▶ _Requirements_
Please convert the records, from the line with "Image resolution: width=934" up to and including the line with "(x=175, y=158)", into a numbered list, leaving out blank lines.

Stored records
━━━━━━━━━━━━━━━━━━━━
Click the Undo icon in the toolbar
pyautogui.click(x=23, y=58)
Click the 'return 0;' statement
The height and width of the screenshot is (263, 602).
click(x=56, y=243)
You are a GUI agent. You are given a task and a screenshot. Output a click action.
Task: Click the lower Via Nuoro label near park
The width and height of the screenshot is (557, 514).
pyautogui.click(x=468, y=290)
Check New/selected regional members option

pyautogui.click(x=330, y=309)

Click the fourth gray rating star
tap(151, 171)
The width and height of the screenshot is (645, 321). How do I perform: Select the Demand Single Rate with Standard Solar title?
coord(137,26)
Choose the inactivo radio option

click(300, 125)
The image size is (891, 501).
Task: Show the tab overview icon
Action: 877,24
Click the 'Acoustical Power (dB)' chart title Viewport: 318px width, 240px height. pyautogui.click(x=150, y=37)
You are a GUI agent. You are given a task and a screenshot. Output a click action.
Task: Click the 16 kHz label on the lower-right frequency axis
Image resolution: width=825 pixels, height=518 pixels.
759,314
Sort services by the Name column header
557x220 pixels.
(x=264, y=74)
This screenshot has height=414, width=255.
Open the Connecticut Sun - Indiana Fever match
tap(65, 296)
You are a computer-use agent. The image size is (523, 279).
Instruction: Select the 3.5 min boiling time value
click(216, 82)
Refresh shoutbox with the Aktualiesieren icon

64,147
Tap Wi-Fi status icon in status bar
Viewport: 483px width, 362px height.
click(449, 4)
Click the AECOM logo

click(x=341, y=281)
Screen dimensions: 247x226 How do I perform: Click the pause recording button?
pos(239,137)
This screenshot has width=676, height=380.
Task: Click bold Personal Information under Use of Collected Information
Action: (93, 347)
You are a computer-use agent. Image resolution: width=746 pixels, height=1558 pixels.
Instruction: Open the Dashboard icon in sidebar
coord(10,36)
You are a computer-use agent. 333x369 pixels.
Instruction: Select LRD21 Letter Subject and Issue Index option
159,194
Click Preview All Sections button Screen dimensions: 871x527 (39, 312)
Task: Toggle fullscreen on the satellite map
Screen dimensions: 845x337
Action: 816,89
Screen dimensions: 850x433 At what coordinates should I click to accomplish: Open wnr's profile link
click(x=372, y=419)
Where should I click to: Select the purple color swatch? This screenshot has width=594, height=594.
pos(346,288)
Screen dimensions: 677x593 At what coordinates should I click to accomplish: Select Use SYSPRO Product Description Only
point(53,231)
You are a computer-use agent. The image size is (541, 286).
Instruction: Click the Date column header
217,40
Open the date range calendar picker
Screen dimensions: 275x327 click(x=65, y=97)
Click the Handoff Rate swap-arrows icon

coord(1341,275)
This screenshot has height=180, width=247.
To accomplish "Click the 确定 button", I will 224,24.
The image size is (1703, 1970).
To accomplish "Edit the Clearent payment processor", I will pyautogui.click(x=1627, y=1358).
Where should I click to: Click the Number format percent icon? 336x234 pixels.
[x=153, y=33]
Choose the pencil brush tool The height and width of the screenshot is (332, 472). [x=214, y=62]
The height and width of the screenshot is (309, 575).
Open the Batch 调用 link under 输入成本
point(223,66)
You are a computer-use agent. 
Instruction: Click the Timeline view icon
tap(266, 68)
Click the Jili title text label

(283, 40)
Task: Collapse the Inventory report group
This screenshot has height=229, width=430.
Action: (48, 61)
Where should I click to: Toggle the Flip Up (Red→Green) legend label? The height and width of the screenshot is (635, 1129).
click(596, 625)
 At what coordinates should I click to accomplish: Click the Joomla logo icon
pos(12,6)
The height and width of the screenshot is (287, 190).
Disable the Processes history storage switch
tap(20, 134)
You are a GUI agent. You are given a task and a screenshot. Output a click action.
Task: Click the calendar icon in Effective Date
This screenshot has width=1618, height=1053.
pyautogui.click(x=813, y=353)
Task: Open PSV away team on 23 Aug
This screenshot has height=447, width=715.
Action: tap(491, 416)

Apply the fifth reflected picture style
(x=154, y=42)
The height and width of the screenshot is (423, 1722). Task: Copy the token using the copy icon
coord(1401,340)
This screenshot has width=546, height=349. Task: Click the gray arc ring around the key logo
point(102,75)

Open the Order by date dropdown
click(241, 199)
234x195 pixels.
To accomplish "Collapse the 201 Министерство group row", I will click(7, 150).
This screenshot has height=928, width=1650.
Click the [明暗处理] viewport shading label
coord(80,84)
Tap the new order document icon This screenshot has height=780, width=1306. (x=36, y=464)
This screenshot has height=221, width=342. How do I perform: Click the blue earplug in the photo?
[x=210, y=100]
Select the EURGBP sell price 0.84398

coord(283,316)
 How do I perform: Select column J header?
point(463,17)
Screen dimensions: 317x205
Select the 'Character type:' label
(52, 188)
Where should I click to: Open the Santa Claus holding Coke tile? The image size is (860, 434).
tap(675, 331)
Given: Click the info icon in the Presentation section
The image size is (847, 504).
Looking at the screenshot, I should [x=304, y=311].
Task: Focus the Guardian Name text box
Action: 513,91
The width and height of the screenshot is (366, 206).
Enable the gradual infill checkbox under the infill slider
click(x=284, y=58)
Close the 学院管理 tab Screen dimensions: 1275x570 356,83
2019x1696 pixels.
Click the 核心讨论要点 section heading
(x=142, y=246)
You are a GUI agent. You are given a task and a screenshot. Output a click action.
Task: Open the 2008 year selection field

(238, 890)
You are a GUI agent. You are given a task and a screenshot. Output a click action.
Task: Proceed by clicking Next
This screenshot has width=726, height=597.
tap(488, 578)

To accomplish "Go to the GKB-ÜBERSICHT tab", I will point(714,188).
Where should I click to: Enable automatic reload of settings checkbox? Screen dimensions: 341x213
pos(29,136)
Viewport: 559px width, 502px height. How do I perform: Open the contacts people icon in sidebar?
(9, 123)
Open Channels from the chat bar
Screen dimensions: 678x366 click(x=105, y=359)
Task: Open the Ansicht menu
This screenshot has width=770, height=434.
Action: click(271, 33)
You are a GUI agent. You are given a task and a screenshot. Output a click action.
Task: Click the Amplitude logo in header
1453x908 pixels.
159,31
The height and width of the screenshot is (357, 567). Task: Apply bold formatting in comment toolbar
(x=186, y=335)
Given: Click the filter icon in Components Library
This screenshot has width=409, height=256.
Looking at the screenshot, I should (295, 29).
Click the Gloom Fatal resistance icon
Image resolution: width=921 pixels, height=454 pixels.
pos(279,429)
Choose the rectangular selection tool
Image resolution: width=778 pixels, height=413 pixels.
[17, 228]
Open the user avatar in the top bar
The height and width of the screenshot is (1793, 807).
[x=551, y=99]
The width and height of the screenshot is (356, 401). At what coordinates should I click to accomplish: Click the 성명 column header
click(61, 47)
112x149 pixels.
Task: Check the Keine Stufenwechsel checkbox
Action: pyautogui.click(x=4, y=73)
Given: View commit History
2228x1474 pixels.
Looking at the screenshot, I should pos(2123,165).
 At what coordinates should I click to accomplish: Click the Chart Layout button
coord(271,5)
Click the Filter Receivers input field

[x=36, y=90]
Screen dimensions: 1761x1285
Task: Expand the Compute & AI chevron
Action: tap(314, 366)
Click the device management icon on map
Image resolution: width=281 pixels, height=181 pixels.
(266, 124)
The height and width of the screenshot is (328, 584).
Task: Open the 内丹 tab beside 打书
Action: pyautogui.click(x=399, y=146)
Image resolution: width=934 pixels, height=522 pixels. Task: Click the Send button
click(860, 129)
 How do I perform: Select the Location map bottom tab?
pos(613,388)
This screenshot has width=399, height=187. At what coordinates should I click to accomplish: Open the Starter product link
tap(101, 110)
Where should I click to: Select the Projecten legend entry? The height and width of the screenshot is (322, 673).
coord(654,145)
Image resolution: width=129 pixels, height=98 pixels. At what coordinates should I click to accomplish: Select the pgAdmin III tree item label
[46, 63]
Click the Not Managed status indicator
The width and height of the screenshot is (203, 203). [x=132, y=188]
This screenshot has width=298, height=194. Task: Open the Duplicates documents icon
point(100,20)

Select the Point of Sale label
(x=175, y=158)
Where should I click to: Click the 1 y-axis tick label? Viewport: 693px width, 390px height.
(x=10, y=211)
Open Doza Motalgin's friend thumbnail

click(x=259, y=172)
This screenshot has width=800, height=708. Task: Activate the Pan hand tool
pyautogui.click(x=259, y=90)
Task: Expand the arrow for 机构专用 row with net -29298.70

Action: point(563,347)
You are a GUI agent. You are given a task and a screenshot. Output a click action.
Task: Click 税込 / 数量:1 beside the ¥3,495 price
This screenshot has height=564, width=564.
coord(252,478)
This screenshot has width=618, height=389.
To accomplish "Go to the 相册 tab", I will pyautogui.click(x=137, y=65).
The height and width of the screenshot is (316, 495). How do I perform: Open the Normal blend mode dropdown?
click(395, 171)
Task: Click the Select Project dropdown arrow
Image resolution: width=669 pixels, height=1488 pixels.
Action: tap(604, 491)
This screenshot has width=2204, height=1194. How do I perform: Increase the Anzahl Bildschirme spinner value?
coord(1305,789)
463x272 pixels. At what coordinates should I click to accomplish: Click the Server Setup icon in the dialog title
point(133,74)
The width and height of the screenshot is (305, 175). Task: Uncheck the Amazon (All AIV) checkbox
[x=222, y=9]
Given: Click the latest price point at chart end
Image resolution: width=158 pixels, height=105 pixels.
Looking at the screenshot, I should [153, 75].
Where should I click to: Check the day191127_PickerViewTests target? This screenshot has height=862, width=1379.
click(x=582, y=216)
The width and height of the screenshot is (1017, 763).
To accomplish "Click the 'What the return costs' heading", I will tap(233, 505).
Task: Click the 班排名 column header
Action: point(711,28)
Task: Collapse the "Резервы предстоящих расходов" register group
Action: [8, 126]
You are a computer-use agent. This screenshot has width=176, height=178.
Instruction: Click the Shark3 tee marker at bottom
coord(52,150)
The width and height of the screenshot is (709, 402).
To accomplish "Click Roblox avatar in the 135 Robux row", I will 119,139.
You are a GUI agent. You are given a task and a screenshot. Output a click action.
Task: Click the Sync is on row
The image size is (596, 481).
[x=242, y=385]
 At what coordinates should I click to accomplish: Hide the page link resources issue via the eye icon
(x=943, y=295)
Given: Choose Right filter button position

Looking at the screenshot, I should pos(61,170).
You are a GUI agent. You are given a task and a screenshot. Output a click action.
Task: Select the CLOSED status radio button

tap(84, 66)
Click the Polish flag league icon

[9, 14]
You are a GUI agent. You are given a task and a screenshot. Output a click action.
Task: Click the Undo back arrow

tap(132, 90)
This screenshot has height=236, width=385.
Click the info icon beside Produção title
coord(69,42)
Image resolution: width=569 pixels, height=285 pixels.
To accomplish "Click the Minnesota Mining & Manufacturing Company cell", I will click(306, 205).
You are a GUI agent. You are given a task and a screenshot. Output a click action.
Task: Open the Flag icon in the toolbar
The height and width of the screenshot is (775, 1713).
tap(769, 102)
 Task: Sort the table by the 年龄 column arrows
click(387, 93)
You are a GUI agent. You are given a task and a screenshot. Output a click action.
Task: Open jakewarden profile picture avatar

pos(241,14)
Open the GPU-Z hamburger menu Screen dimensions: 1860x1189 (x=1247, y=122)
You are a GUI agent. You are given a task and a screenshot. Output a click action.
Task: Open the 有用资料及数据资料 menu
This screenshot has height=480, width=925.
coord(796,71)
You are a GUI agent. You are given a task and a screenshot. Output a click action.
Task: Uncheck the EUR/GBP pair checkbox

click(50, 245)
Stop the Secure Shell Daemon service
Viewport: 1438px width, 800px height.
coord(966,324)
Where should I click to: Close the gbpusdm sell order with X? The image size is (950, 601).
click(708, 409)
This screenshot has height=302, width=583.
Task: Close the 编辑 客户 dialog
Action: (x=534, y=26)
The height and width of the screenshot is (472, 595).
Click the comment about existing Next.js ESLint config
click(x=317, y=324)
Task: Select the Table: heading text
━━━━━━━━━━━━━━━━━━━━
▶ _Task output_
1. Image resolution: width=934 pixels, height=522 pixels. Task: Click the Send button
2. click(860, 129)
3.  How do I perform: Select the Location map bottom tab?
4. pos(613,388)
5. This screenshot has width=399, height=187. At what coordinates should I click to accomplish: Open the Starter product link
6. tap(101, 110)
7. Where should I click to: Select the Projecten legend entry? The height and width of the screenshot is (322, 673).
8. coord(654,145)
9. Image resolution: width=129 pixels, height=98 pixels. At what coordinates should I click to accomplish: Select the pgAdmin III tree item label
10. [46, 63]
11. Click the Not Managed status indicator
12. The width and height of the screenshot is (203, 203). [x=132, y=188]
13. This screenshot has width=298, height=194. Task: Open the Duplicates documents icon
14. point(100,20)
15. Select the Point of Sale label
16. (x=175, y=158)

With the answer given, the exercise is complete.